What are your sustainable priorities for it?
Working with all the leftovers appropriating fabrics that come from overstock, vintage collections and factory waste.
How has your eco strategy developed as you have grown?
I looked into the developments of eco fabrics, but they either didn’t excite me or I realised that they often weren’t as harmless to the environment as they seemed. I realised there are many unresolved issues with ‘sustainable’ or ‘eco’ fabrics. Supposedly ‘kosher’ alternatives like the very popular ‘fake fur’ are not exactly the most environmentally friendly (probably more damaging in the long run than the original fur …). For us the only real sustainable way was to work with materials that already exist.
In addition I am currently working with an Indian fabric company to create exciting weaves with recycled and leftover yarns.
How challenging has it been to maintain your eco principles?
Sustainability is hard to sustain. Clothes in general are a difficult sell for most luxury brands. Our focus is to keep our product offering exclusive and focused. We work with what we can find to create one of a kind or limited edition pieces.
It is hard to fit in the current fashion system that requires constant newness and multiple collections a year. The overhead for producing small quantities is huge, so it is challenging to make a profit wholesaling to retailers and remaining sustainable.

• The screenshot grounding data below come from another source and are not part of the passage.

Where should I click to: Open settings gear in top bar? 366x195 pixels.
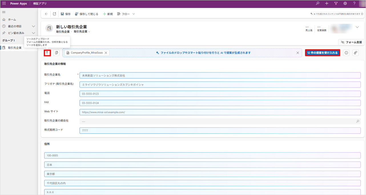coord(345,3)
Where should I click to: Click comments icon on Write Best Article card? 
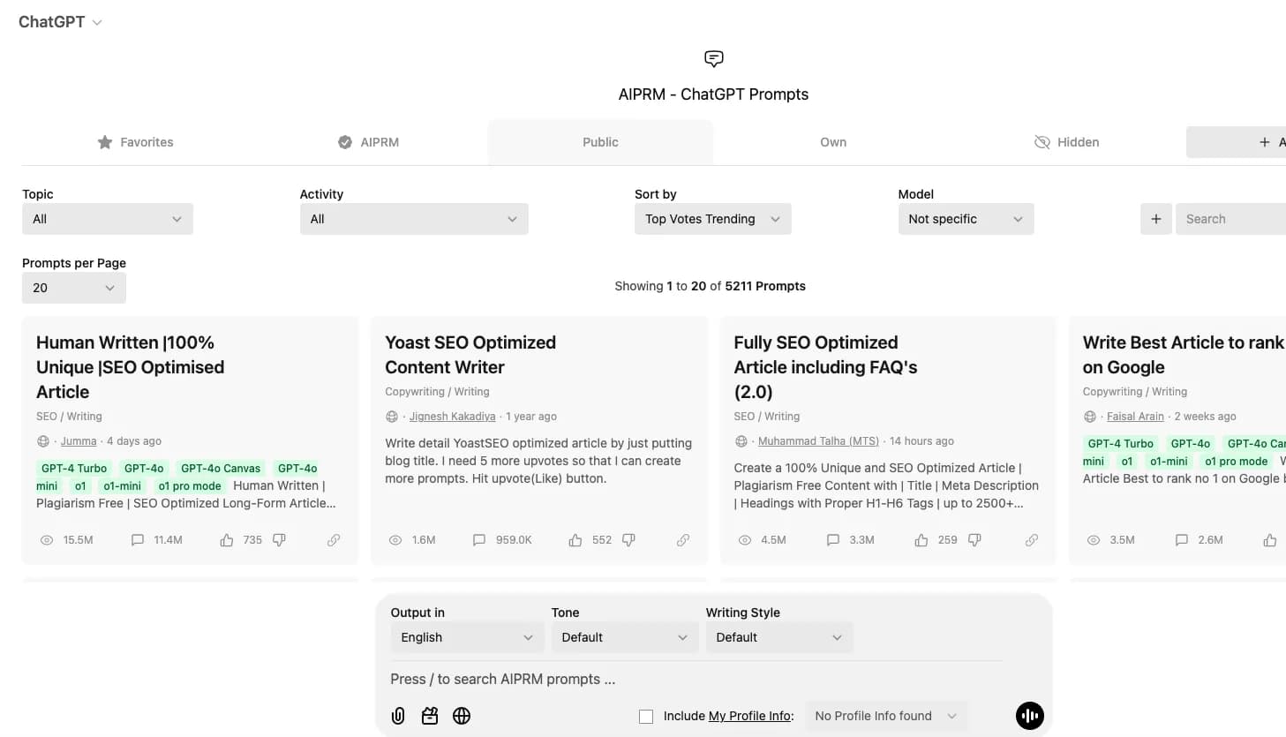pos(1182,539)
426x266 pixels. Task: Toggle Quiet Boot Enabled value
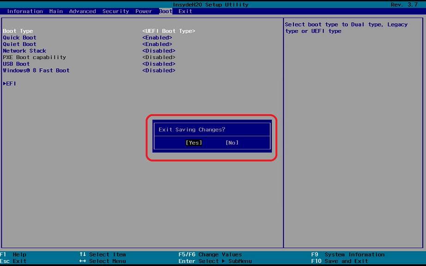[x=157, y=44]
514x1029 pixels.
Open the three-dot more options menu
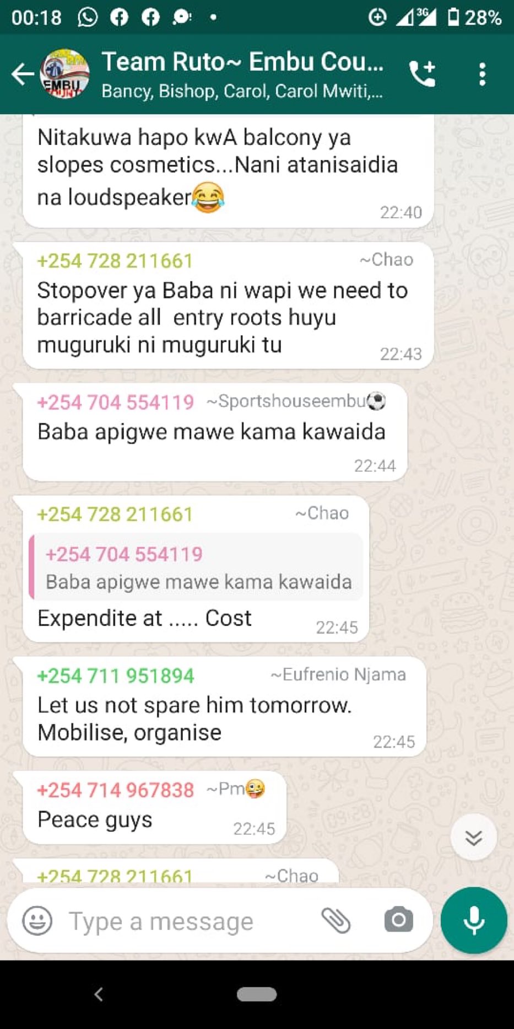coord(482,74)
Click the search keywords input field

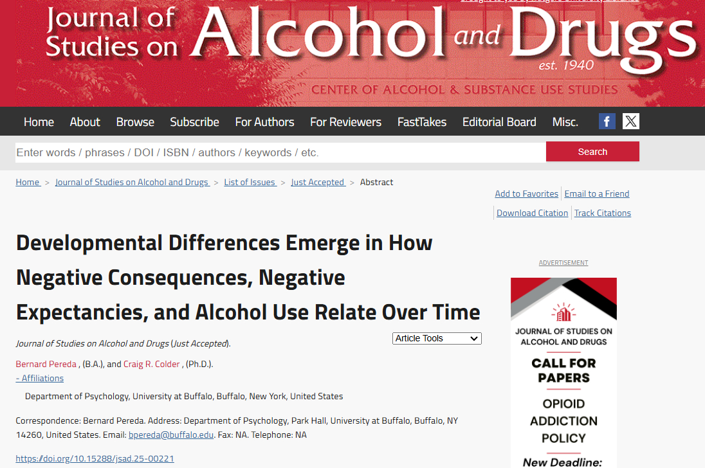[280, 152]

We see potential in cooperating on creating products with all kinds of brands that have issues with leftover stock and materials; trying to find creative solutions for their leftovers, while at the same time reaching out to new target groups.
Do you feel pressure from your customers to be more eco?
Our clothes don’t look ‘eco’; they do not look like ‘typical sustainable’ clothes. People get excited about our clothes and when they hear about our ethics it is a real plus. But to be honest we find that there are not many customers that are truly concerned with the eco aspects in our collections. It is our DNA, but we don’t feel pressure that way.
What advice would you give to anyone hoping to launch a sustainable business?
Stick to what you really believe in; it has to come from your gut. It is the only way to stay true to your beliefs when things get tough.
Which other sustainable businesses have inspired you?
My friend Roebyem Anders, founder of Sungevity, a company that installs solar panels; Khaloom, an Indian company that I am working with on fabrics made with recycled yarns; Fashion Revolution’s Lauren Fay, who has been a great advocate for our cause.
What have been the main prohibitors to your progress in building a sustainable business?
Our demi couture approach is hard to fit in the current fashion system – it falls in between ready to wear and couture; something we believe in for the future, but we sometimes feel we are ahead of time. The current fashion system often does not seem ready for a brand like ours. Our way of selling takes more effort from the buyers and the stores.
We can offer personalized exclusive tailor-made selections for buyers, exclusives and limited editions based on fabric availability. This takes a lot of time and concentration from their part. For most people their hectic schedules and workload don’t seem to allow for this.
What have been your biggest milestones and triumphs until now?
Being invited by the federation de la couture as a guest member during couture week in Paris and being acknowledged by people like BOF’s Tim Blanks and Vogue’s Sarah Mower as the pioneers in ethical couture.